Task goal: A verbatim copy of every entry is required. Produce it now.

Pixel coordinate grounding data
········

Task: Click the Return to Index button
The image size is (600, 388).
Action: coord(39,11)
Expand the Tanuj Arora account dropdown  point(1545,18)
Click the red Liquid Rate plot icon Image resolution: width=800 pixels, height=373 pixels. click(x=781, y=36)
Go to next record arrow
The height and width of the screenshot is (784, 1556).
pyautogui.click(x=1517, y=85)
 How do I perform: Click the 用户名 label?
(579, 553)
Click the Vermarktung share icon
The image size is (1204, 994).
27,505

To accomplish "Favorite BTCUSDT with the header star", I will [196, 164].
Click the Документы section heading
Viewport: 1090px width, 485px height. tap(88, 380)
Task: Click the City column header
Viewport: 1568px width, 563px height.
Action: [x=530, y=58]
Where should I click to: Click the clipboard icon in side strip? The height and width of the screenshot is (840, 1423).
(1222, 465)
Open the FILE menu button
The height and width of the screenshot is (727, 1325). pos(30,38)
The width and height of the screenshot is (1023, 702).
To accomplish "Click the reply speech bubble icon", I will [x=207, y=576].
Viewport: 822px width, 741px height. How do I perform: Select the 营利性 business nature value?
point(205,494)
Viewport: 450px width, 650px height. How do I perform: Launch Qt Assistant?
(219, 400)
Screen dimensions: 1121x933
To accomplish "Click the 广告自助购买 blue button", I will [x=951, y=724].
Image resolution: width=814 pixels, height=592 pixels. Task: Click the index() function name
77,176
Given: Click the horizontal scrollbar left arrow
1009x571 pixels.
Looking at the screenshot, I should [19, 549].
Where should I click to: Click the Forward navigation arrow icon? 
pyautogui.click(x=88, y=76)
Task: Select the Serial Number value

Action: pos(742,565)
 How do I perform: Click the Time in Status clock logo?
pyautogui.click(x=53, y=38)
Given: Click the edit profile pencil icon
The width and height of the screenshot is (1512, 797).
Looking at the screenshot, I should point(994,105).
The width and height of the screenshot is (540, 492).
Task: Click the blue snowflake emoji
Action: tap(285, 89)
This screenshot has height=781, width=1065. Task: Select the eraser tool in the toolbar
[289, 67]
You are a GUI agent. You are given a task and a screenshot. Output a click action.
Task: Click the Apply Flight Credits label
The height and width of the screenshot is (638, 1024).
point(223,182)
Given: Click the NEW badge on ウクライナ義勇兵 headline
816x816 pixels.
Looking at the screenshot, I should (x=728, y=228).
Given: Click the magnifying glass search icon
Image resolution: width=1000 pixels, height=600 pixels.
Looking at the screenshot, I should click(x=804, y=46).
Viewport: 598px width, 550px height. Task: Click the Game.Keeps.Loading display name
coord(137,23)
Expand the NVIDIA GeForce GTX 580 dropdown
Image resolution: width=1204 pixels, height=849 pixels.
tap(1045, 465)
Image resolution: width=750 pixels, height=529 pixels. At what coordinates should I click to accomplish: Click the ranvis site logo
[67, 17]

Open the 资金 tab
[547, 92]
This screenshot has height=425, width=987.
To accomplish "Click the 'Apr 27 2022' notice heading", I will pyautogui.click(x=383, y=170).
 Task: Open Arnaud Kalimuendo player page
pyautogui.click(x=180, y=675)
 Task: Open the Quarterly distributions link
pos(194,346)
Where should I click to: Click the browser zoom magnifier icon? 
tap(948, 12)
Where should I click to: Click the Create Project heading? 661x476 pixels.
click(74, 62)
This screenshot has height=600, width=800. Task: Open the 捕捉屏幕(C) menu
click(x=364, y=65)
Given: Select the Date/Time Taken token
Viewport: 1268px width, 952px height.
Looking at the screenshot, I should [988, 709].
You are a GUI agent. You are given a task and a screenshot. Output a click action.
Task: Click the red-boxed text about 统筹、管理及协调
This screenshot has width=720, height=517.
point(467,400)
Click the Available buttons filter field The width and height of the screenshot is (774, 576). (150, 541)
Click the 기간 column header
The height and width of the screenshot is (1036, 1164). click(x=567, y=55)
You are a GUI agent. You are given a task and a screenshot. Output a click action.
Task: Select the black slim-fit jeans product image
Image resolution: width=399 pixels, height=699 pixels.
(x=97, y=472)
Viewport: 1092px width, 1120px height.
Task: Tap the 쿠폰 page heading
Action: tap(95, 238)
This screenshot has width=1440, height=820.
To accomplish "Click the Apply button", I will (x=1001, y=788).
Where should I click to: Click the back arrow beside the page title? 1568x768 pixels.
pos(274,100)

········

Expected answer:
Task: Click the Return to Index button
The image size is (600, 388).
Action: coord(39,11)
Expand the Tanuj Arora account dropdown  point(1545,18)
Click the red Liquid Rate plot icon Image resolution: width=800 pixels, height=373 pixels. click(x=781, y=36)
Go to next record arrow
The height and width of the screenshot is (784, 1556).
pyautogui.click(x=1517, y=85)
 How do I perform: Click the 用户名 label?
(579, 553)
Click the Vermarktung share icon
The image size is (1204, 994).
27,505

To accomplish "Favorite BTCUSDT with the header star", I will [196, 164].
Click the Документы section heading
Viewport: 1090px width, 485px height. tap(88, 380)
Task: Click the City column header
Viewport: 1568px width, 563px height.
Action: [x=530, y=58]
Where should I click to: Click the clipboard icon in side strip? The height and width of the screenshot is (840, 1423).
(1222, 465)
Open the FILE menu button
The height and width of the screenshot is (727, 1325). pos(30,38)
The width and height of the screenshot is (1023, 702).
To accomplish "Click the reply speech bubble icon", I will [x=207, y=576].
Viewport: 822px width, 741px height. How do I perform: Select the 营利性 business nature value?
point(205,494)
Viewport: 450px width, 650px height. How do I perform: Launch Qt Assistant?
(219, 400)
Screen dimensions: 1121x933
To accomplish "Click the 广告自助购买 blue button", I will [x=951, y=724].
Image resolution: width=814 pixels, height=592 pixels. Task: Click the index() function name
77,176
Given: Click the horizontal scrollbar left arrow
1009x571 pixels.
Looking at the screenshot, I should [19, 549].
Where should I click to: Click the Forward navigation arrow icon? 
pyautogui.click(x=88, y=76)
Task: Select the Serial Number value

Action: pos(742,565)
 How do I perform: Click the Time in Status clock logo?
pyautogui.click(x=53, y=38)
Given: Click the edit profile pencil icon
The width and height of the screenshot is (1512, 797).
Looking at the screenshot, I should point(994,105).
The width and height of the screenshot is (540, 492).
Task: Click the blue snowflake emoji
Action: tap(285, 89)
This screenshot has height=781, width=1065. Task: Select the eraser tool in the toolbar
[289, 67]
You are a GUI agent. You are given a task and a screenshot. Output a click action.
Task: Click the Apply Flight Credits label
The height and width of the screenshot is (638, 1024).
point(223,182)
Given: Click the NEW badge on ウクライナ義勇兵 headline
816x816 pixels.
Looking at the screenshot, I should (x=728, y=228).
Given: Click the magnifying glass search icon
Image resolution: width=1000 pixels, height=600 pixels.
Looking at the screenshot, I should click(x=804, y=46).
Viewport: 598px width, 550px height. Task: Click the Game.Keeps.Loading display name
coord(137,23)
Expand the NVIDIA GeForce GTX 580 dropdown
Image resolution: width=1204 pixels, height=849 pixels.
tap(1045, 465)
Image resolution: width=750 pixels, height=529 pixels. At what coordinates should I click to accomplish: Click the ranvis site logo
[67, 17]

Open the 资金 tab
[547, 92]
This screenshot has height=425, width=987.
To accomplish "Click the 'Apr 27 2022' notice heading", I will pyautogui.click(x=383, y=170).
 Task: Open Arnaud Kalimuendo player page
pyautogui.click(x=180, y=675)
 Task: Open the Quarterly distributions link
pos(194,346)
Where should I click to: Click the browser zoom magnifier icon? 
tap(948, 12)
Where should I click to: Click the Create Project heading? 661x476 pixels.
click(74, 62)
This screenshot has height=600, width=800. Task: Open the 捕捉屏幕(C) menu
click(x=364, y=65)
Given: Select the Date/Time Taken token
Viewport: 1268px width, 952px height.
Looking at the screenshot, I should [988, 709].
You are a GUI agent. You are given a task and a screenshot. Output a click action.
Task: Click the red-boxed text about 统筹、管理及协调
This screenshot has width=720, height=517.
point(467,400)
Click the Available buttons filter field The width and height of the screenshot is (774, 576). (150, 541)
Click the 기간 column header
The height and width of the screenshot is (1036, 1164). click(x=567, y=55)
You are a GUI agent. You are given a task and a screenshot. Output a click action.
Task: Select the black slim-fit jeans product image
Image resolution: width=399 pixels, height=699 pixels.
(x=97, y=472)
Viewport: 1092px width, 1120px height.
Task: Tap the 쿠폰 page heading
Action: tap(95, 238)
This screenshot has width=1440, height=820.
To accomplish "Click the Apply button", I will (x=1001, y=788).
Where should I click to: Click the back arrow beside the page title? 1568x768 pixels.
pos(274,100)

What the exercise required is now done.